Informazioni sul passaggio UID/GID

Per evitare conflitti UID/GID tra utenti/gruppi LDAP e utenti/gruppi locali, è possibile abilitare il passaggio UID/GID per impostare l'UID/GID degli utenti/gruppi LDAP in 1000.000. Questa opzione è valida solo per server LDAP non Synology e che dispongono di un ID numerico unico attribuito a ciascun utente/gruppo.

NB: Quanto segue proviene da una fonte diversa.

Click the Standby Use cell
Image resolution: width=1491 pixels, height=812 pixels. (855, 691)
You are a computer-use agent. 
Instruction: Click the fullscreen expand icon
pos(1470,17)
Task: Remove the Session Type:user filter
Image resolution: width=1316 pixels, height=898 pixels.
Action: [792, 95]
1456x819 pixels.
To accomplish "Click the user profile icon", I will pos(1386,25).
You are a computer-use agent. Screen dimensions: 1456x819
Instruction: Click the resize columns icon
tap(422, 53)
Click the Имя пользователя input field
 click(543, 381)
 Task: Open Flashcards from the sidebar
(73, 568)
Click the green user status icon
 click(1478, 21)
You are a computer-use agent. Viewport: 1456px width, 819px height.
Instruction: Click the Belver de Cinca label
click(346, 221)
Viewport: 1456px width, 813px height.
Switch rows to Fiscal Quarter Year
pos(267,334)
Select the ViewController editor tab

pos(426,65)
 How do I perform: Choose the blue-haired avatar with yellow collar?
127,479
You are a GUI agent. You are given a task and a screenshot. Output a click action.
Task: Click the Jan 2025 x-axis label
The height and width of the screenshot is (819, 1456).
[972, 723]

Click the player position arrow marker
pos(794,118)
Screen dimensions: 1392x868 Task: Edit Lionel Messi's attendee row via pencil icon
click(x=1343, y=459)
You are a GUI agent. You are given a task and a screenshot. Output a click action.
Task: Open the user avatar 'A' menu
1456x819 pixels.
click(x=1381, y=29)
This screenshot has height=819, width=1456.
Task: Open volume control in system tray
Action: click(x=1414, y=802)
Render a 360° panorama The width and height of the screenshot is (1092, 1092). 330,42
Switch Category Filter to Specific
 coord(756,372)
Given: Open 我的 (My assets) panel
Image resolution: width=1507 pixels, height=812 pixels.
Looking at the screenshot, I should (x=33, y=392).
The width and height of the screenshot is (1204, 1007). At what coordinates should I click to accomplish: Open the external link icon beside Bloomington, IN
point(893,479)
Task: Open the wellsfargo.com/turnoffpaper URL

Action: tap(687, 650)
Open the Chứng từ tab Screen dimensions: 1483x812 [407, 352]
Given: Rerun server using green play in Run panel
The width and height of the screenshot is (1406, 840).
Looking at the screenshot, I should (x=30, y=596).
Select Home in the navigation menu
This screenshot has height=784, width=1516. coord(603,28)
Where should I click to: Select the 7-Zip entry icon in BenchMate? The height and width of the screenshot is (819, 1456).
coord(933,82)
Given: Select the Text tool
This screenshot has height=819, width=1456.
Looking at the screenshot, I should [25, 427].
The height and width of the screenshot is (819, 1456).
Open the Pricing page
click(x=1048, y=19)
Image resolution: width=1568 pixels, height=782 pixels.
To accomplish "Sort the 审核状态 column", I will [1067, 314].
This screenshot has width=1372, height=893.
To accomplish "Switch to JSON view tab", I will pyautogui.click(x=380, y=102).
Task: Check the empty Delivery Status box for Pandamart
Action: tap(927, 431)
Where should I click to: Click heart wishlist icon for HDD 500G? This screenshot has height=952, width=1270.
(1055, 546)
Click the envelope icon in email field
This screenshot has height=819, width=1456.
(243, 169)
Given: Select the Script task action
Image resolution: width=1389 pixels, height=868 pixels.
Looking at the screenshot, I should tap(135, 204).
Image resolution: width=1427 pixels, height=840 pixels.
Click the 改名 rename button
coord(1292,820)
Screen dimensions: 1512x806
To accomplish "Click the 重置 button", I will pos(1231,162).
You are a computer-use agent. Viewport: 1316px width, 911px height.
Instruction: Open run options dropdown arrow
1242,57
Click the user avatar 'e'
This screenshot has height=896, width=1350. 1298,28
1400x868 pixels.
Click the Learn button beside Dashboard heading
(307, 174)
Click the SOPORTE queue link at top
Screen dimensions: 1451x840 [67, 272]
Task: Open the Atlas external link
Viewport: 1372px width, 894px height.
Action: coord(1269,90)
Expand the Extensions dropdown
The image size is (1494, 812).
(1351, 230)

Informazioni sull'espansione di gruppo nidificata

In un gruppo nidificato, un membro del gruppo LDAP appartiene a un altro gruppo LDAP, in cui viene rappresentata la gerarchia di un'organizzazione. Quando gli utenti ricercano il gruppo di appartenenza di uno specifico membro o l'elenco di nomi di un gruppo specifico, DiskStation espande un gruppo nidificato in base agli attributi member del gruppo LDAP, in cui il DN (Distinguished Name) di un gruppo child è indicato mediante l'attributo. L'espansione di un gruppo nidificato può richiedere molto tempo, a seconda delle circostante, es. se il server non indicizza l'attributo member oppure se il gruppo è nidificato in profondità. Per evitare che si verifichino queste condizioni, è possibile scegliere di non espandere un gruppo nidificato.